Reste le Nouveau Parti Démocratique (NPD). Bien des facteurs jouent présentement en sa faveur. Ils sont nombreux ceux et celles qui jettent dans le même sac libéraux et conservateurs : même laxisme, même copinage, même propension à mener des croisades contre toute différenciation des cultures canadiennes. À cela s'ajoute, malgré qu'il s'agisse de paliers politiques distincts, l'invraisemblable succession d'erreurs commises par le gouvernement québécois de Jean Charest. Certes, ni les libéraux fédéraux ni leurs homologues conservateurs n'ont à expier les improvisations des libéraux québécois de Jean Charest, mais le fait demeure : en agressant les syndicats, les groupes communautaires, les parents et même certains alliés patronaux, l'équipe de Jean Charest pousse vers le NPD des milliers d'électeurs déterminés à canaliser leur protestation vers le premier parti disponible. Pour peu que Jack Layton garde sous contrôle la sempiternelle propension néodémocrate à la centralisation, il trouvera au Québec quelque chose de la sympathie que le NPD suscitait au temps des Robert Cliche, David Lewis, Frank Scott, Philip Edmundston... Layton devra toutefois se rappeler que le NPD, pour diverses raisons, a toujours connu de meilleurs résultats dans les sondages que lors des scrutins... Bien des intellectuels se prononçaient en faveur du NPD en réchauffant leur verre de cognac, mais oubliaient ensuite d'aller voter contre les « corporate welfare bums ».

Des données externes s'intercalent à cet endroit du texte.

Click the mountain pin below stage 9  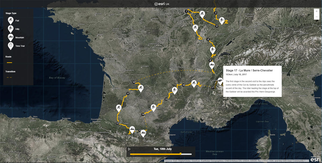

Pour beaucoup d'électeurs, il s'agira d'un choix déchirant entre le désir d'une plus grande équité économique et sociale et le maintien à Ottawa d'une présence souverainiste. Au stade actuel, le NPD semble en meilleure posture que son rival et « cousin » en social-démocratie. En effet, Jean Charest a créé les conditions favorables à l'émergence d'une gauche modérée et articulée; le NPD peut en profiter plus que le Bloc.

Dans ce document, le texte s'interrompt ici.